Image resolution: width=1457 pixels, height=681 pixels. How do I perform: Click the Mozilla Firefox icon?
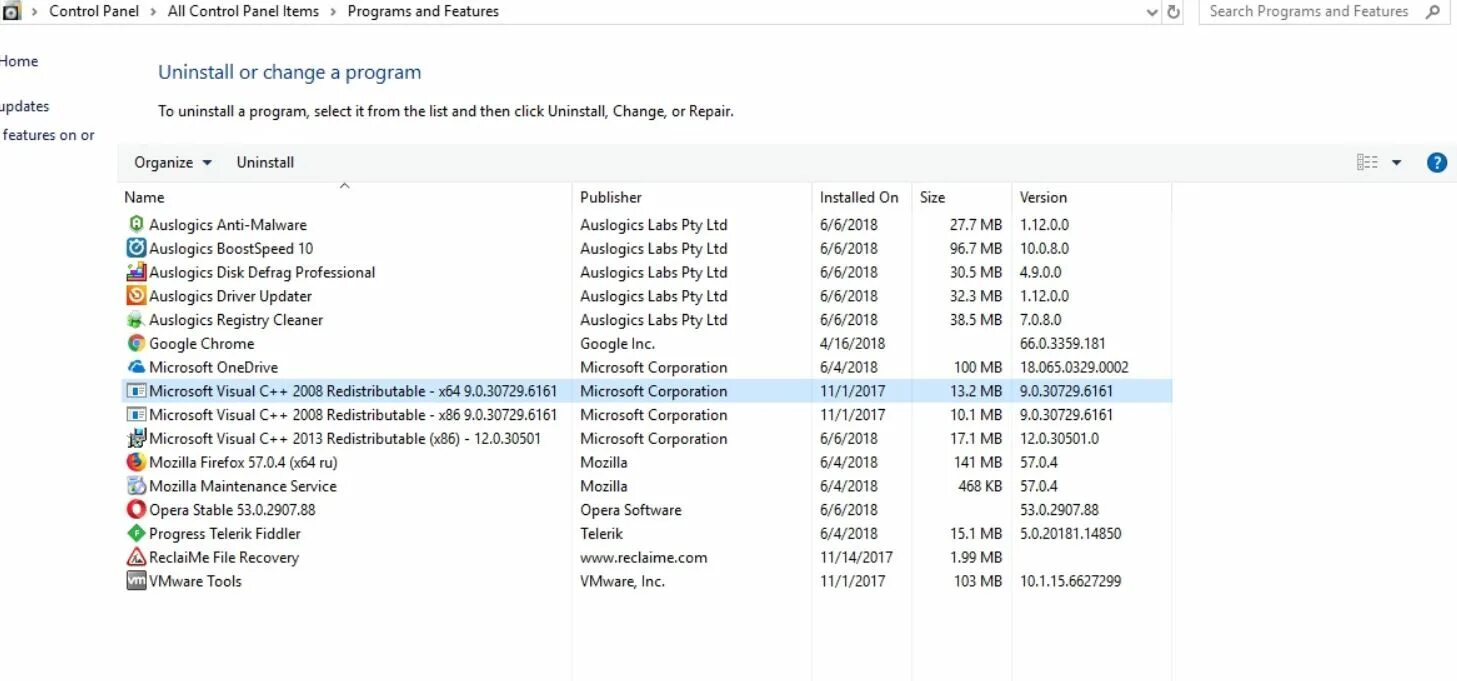(136, 462)
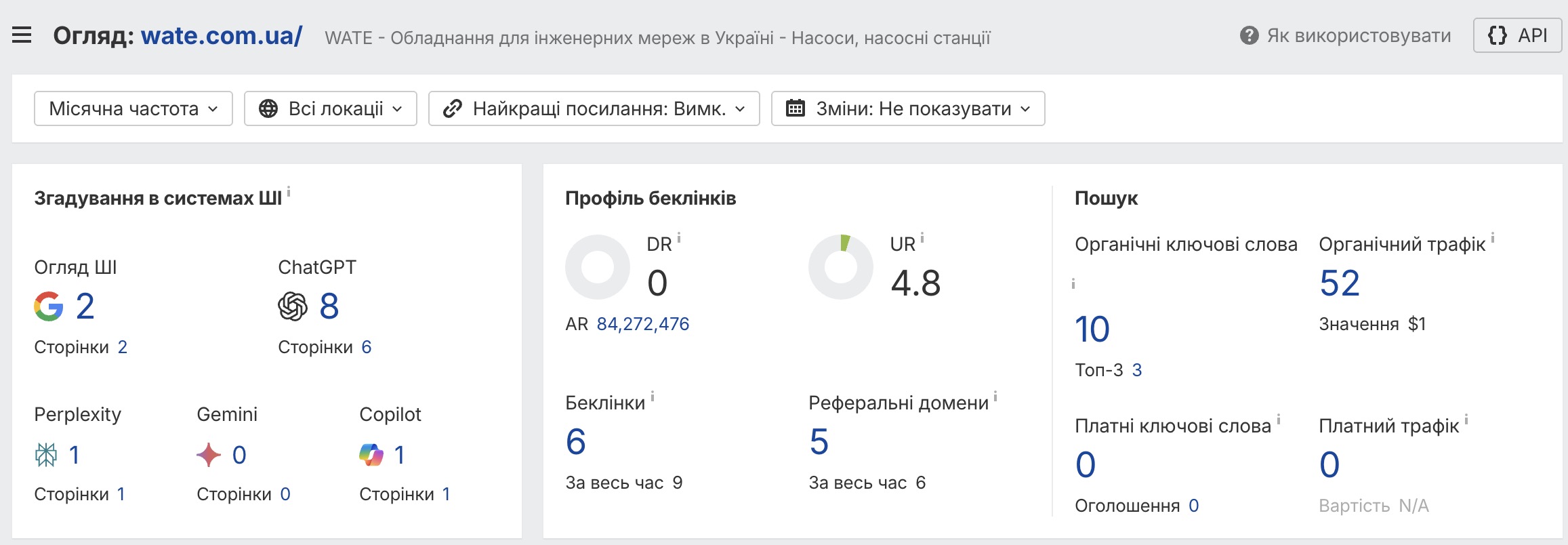This screenshot has width=1568, height=545.
Task: Open the Всі локації dropdown
Action: click(x=331, y=108)
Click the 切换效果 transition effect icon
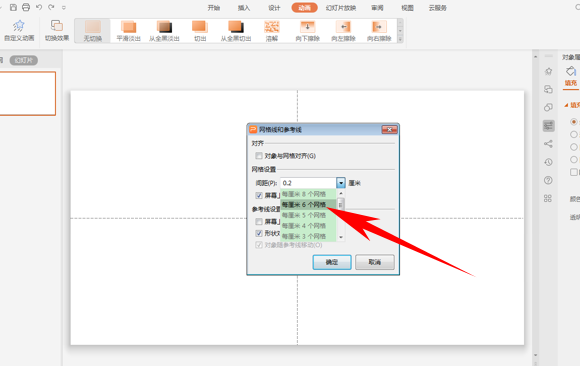Image resolution: width=580 pixels, height=366 pixels. [57, 31]
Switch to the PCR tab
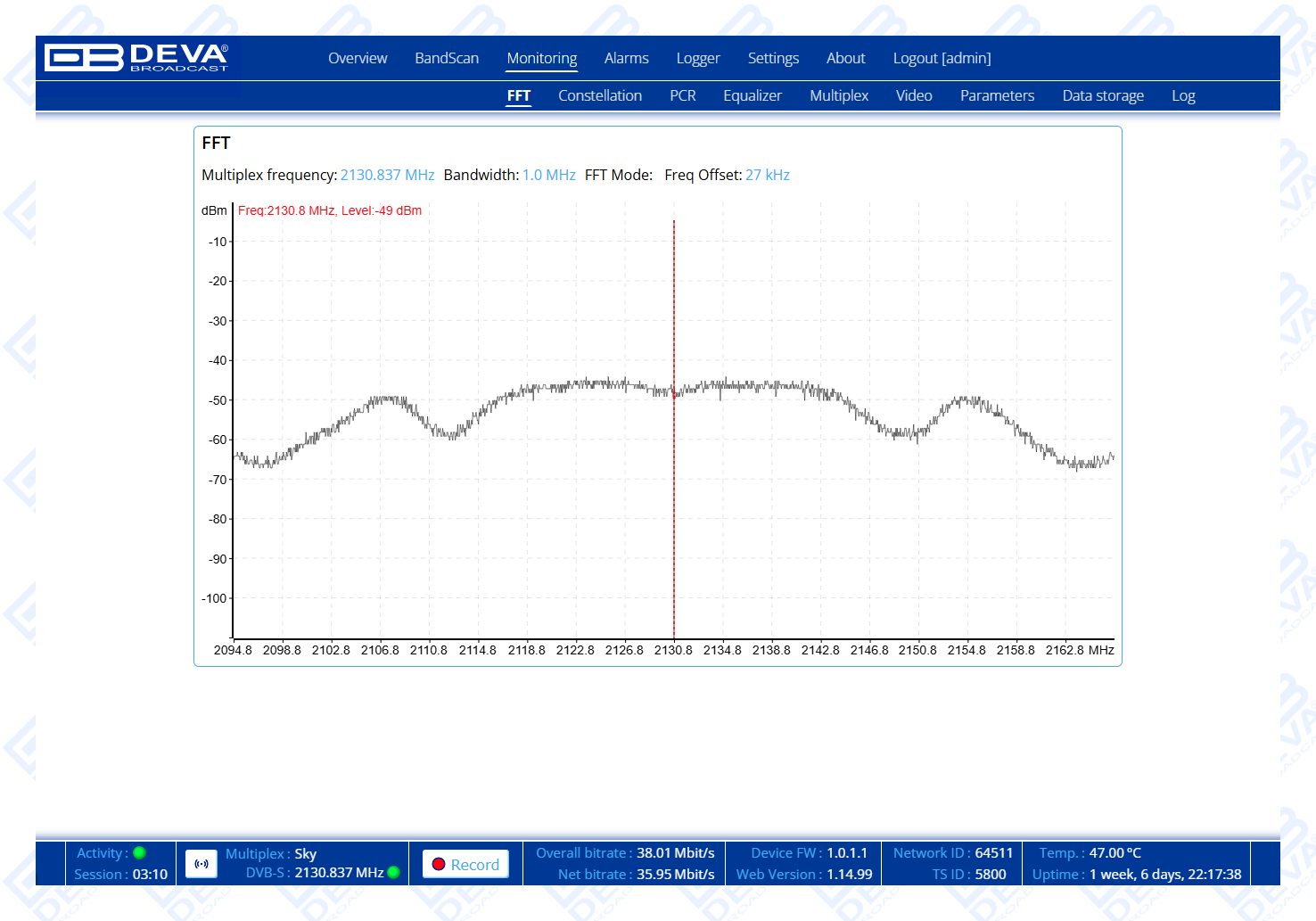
★ ★ ★ ★
● **Problem to work on**
Copy the listing above in full and exactly, but omit each picture that it holds.

● **Answer to this exercise**
Image resolution: width=1457 pixels, height=681 pixels. How do I perform: Click the Mozilla Firefox icon?
(136, 462)
This screenshot has width=1568, height=545.
Task: Open the Всі локації dropdown
Action: click(x=331, y=108)
Click the 切换效果 transition effect icon
Image resolution: width=580 pixels, height=366 pixels. [57, 31]
Switch to the PCR tab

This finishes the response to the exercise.